== About this task ==
Every record is to be transcribed exactly as written.
[Start of section]
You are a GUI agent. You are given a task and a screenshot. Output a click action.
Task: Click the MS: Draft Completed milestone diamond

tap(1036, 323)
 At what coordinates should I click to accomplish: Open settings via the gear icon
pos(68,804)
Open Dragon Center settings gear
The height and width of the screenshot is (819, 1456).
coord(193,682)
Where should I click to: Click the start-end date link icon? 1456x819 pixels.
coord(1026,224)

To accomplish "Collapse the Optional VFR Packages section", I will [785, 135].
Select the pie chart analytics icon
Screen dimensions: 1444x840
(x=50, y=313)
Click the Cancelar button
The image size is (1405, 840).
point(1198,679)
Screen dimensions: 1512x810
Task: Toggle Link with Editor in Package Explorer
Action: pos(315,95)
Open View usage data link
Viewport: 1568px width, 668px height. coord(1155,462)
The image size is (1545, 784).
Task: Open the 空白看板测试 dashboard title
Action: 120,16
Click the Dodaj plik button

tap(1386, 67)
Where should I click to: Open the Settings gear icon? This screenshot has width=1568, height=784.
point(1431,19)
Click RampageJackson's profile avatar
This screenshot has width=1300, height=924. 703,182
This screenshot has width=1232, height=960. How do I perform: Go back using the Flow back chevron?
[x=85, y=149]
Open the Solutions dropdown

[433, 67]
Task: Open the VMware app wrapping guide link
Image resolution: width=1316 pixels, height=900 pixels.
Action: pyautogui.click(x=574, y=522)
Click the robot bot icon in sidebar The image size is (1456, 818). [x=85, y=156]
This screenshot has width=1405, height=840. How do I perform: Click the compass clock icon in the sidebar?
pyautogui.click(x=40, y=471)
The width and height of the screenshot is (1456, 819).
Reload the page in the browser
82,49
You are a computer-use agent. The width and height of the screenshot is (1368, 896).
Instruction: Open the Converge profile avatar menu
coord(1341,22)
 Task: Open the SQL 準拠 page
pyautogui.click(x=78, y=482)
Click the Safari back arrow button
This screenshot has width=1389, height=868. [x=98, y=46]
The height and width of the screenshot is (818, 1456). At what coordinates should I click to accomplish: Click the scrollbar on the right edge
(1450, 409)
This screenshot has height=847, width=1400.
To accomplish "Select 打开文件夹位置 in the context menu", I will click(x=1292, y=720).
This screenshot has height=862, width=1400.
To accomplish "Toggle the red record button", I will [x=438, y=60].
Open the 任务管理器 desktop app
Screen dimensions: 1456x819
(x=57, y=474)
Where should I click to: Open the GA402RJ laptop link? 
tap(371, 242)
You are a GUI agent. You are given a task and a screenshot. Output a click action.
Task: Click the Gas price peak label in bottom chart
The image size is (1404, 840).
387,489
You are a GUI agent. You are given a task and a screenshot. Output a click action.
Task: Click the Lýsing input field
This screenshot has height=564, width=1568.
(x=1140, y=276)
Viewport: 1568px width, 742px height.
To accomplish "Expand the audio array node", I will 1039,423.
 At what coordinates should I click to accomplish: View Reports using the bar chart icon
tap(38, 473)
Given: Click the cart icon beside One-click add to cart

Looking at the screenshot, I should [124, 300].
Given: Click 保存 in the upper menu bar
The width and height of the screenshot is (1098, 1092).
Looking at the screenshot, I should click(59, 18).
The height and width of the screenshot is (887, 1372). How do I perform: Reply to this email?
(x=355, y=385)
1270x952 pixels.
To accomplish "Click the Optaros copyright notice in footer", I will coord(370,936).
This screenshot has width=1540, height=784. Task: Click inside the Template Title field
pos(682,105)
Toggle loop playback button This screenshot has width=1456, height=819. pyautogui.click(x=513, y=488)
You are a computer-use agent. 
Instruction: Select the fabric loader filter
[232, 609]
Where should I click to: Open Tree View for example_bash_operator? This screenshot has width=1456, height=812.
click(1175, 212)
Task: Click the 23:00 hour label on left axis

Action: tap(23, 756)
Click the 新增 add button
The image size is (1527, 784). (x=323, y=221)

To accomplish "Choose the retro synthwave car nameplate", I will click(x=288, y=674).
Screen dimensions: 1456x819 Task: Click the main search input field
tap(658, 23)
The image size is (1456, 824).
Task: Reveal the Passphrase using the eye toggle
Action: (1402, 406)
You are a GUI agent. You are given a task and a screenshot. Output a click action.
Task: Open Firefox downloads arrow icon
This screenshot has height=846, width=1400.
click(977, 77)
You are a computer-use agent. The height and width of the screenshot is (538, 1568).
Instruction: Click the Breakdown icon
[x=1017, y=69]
[End of section]
== Answer ==
You are a GUI agent. You are given a task and a screenshot. Output a click action.
Task: Click the MS: Draft Completed milestone diamond

tap(1036, 323)
 At what coordinates should I click to accomplish: Open settings via the gear icon
pos(68,804)
Open Dragon Center settings gear
The height and width of the screenshot is (819, 1456).
coord(193,682)
Where should I click to: Click the start-end date link icon? 1456x819 pixels.
coord(1026,224)

To accomplish "Collapse the Optional VFR Packages section", I will [785, 135].
Select the pie chart analytics icon
Screen dimensions: 1444x840
(x=50, y=313)
Click the Cancelar button
The image size is (1405, 840).
point(1198,679)
Screen dimensions: 1512x810
Task: Toggle Link with Editor in Package Explorer
Action: pos(315,95)
Open View usage data link
Viewport: 1568px width, 668px height. coord(1155,462)
The image size is (1545, 784).
Task: Open the 空白看板测试 dashboard title
Action: 120,16
Click the Dodaj plik button

tap(1386, 67)
Where should I click to: Open the Settings gear icon? This screenshot has width=1568, height=784.
point(1431,19)
Click RampageJackson's profile avatar
This screenshot has width=1300, height=924. 703,182
This screenshot has width=1232, height=960. How do I perform: Go back using the Flow back chevron?
[x=85, y=149]
Open the Solutions dropdown

[433, 67]
Task: Open the VMware app wrapping guide link
Image resolution: width=1316 pixels, height=900 pixels.
Action: pyautogui.click(x=574, y=522)
Click the robot bot icon in sidebar The image size is (1456, 818). [x=85, y=156]
This screenshot has width=1405, height=840. How do I perform: Click the compass clock icon in the sidebar?
pyautogui.click(x=40, y=471)
The width and height of the screenshot is (1456, 819).
Reload the page in the browser
82,49
You are a computer-use agent. The width and height of the screenshot is (1368, 896).
Instruction: Open the Converge profile avatar menu
coord(1341,22)
 Task: Open the SQL 準拠 page
pyautogui.click(x=78, y=482)
Click the Safari back arrow button
This screenshot has width=1389, height=868. [x=98, y=46]
The height and width of the screenshot is (818, 1456). At what coordinates should I click to accomplish: Click the scrollbar on the right edge
(1450, 409)
This screenshot has height=847, width=1400.
To accomplish "Select 打开文件夹位置 in the context menu", I will click(x=1292, y=720).
This screenshot has height=862, width=1400.
To accomplish "Toggle the red record button", I will [x=438, y=60].
Open the 任务管理器 desktop app
Screen dimensions: 1456x819
(x=57, y=474)
Where should I click to: Open the GA402RJ laptop link? 
tap(371, 242)
You are a GUI agent. You are given a task and a screenshot. Output a click action.
Task: Click the Gas price peak label in bottom chart
The image size is (1404, 840).
387,489
You are a GUI agent. You are given a task and a screenshot. Output a click action.
Task: Click the Lýsing input field
This screenshot has height=564, width=1568.
(x=1140, y=276)
Viewport: 1568px width, 742px height.
To accomplish "Expand the audio array node", I will 1039,423.
 At what coordinates should I click to accomplish: View Reports using the bar chart icon
tap(38, 473)
Given: Click the cart icon beside One-click add to cart

Looking at the screenshot, I should [124, 300].
Given: Click 保存 in the upper menu bar
The width and height of the screenshot is (1098, 1092).
Looking at the screenshot, I should click(59, 18).
The height and width of the screenshot is (887, 1372). How do I perform: Reply to this email?
(x=355, y=385)
1270x952 pixels.
To accomplish "Click the Optaros copyright notice in footer", I will coord(370,936).
This screenshot has width=1540, height=784. Task: Click inside the Template Title field
pos(682,105)
Toggle loop playback button This screenshot has width=1456, height=819. pyautogui.click(x=513, y=488)
You are a computer-use agent. 
Instruction: Select the fabric loader filter
[232, 609]
Where should I click to: Open Tree View for example_bash_operator? This screenshot has width=1456, height=812.
click(1175, 212)
Task: Click the 23:00 hour label on left axis

Action: tap(23, 756)
Click the 新增 add button
The image size is (1527, 784). (x=323, y=221)

To accomplish "Choose the retro synthwave car nameplate", I will click(x=288, y=674).
Screen dimensions: 1456x819 Task: Click the main search input field
tap(658, 23)
The image size is (1456, 824).
Task: Reveal the Passphrase using the eye toggle
Action: (1402, 406)
You are a GUI agent. You are given a task and a screenshot. Output a click action.
Task: Open Firefox downloads arrow icon
This screenshot has height=846, width=1400.
click(977, 77)
You are a computer-use agent. The height and width of the screenshot is (538, 1568).
Instruction: Click the Breakdown icon
[x=1017, y=69]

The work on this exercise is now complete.